「そうだよ」
私は樹里くんを見た。
「…物心ついた時には、もう…
好きだったんだよ」
好き、と言われて私はドキッとした。
「…うん…私もようやく気付けたよ…。
誰を今、大事にしなきゃ
いけないのかって…」
私の言葉に樹里くんが目を見開く。
「それって…」
樹里くんが私を見る。
「…私のことを、誰かが
好きでいてくれる世界って凄いね」
「…?」
「…私のこと、好きでいてくれて
本当にありがとう。
私はホント幸せ者だね」
「ううん。
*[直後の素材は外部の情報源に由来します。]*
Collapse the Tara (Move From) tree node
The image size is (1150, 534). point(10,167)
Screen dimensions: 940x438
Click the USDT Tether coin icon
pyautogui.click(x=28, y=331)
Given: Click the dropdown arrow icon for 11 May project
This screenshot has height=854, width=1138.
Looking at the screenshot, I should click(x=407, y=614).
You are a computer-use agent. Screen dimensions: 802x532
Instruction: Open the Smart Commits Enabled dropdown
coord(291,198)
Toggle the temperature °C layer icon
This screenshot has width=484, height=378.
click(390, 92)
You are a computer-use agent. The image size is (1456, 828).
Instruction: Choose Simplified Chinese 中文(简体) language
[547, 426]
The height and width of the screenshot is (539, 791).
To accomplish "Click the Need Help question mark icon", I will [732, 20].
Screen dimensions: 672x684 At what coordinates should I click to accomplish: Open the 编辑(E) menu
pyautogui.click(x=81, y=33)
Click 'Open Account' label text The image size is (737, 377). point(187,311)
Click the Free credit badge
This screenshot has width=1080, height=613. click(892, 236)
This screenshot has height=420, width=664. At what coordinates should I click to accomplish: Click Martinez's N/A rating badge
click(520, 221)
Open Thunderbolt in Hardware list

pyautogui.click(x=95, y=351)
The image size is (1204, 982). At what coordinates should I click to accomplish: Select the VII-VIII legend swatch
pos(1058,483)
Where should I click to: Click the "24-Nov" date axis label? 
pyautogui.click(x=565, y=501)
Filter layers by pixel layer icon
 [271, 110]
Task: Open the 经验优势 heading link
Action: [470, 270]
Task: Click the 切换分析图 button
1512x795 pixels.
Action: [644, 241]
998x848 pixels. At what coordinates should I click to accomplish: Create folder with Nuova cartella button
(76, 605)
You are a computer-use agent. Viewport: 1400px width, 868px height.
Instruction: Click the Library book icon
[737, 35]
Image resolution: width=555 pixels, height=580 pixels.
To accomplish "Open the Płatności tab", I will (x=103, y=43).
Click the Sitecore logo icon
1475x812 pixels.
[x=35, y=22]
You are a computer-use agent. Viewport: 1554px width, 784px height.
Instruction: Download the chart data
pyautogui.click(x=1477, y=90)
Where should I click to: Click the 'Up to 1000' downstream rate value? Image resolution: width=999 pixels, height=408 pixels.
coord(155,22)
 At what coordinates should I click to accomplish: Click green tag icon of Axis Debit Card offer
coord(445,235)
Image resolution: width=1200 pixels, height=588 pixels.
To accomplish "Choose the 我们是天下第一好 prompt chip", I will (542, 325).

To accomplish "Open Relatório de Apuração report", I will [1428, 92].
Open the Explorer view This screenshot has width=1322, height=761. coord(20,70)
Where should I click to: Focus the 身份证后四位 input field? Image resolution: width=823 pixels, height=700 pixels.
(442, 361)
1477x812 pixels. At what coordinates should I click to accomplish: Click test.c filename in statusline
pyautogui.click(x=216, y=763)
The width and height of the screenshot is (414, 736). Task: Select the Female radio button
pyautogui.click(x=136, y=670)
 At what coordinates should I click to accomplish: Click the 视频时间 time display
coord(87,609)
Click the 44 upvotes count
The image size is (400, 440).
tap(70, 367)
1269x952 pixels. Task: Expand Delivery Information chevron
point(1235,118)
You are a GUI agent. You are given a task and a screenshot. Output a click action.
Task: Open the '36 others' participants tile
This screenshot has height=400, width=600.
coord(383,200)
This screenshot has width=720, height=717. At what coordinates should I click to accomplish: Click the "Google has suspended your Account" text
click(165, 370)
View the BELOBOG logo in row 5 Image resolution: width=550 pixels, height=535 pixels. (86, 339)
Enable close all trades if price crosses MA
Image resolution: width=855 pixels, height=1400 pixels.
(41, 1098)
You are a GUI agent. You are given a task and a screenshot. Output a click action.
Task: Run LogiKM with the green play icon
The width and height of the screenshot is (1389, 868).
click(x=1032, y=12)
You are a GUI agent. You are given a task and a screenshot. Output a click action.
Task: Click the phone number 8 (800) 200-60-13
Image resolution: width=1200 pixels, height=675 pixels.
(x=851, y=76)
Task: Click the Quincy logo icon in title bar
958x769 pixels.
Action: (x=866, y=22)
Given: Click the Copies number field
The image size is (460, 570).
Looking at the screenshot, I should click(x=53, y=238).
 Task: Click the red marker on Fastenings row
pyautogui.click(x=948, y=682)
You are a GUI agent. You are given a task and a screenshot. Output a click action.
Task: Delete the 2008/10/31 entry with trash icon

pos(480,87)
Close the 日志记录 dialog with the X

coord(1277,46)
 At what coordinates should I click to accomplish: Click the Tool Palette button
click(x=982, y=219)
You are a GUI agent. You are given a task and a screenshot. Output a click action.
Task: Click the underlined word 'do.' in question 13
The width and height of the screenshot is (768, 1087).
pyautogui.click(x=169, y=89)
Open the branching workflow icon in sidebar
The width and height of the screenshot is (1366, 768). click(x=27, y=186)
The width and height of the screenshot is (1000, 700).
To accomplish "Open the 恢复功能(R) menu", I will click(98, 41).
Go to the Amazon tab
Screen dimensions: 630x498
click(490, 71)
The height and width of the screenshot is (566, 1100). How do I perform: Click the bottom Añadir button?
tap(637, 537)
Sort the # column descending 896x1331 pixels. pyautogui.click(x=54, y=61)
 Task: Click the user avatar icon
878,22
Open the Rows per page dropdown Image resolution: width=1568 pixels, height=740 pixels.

俺が勝手に好きなだけだし…」
「そんなことないよ!だって、
こうじゃなきゃ気付けなかったこと
いっぱいあったもん…!」
「気付けなかったこと?」
「…私、樹里くんのことが好きに
なっちゃったんだもん…」
私は少し照れながら体を離して
樹里くんを見上げる。
「…え?」
樹里くんの顔が真っ赤になっていた。
「お、俺をす、好きって…ほ、ほんと…?」
「うん、ホントだよ」
「じゃあ…ずっとそばにいても…いいの?」
「いいよ」
樹里くんが不安そうに私を見据える。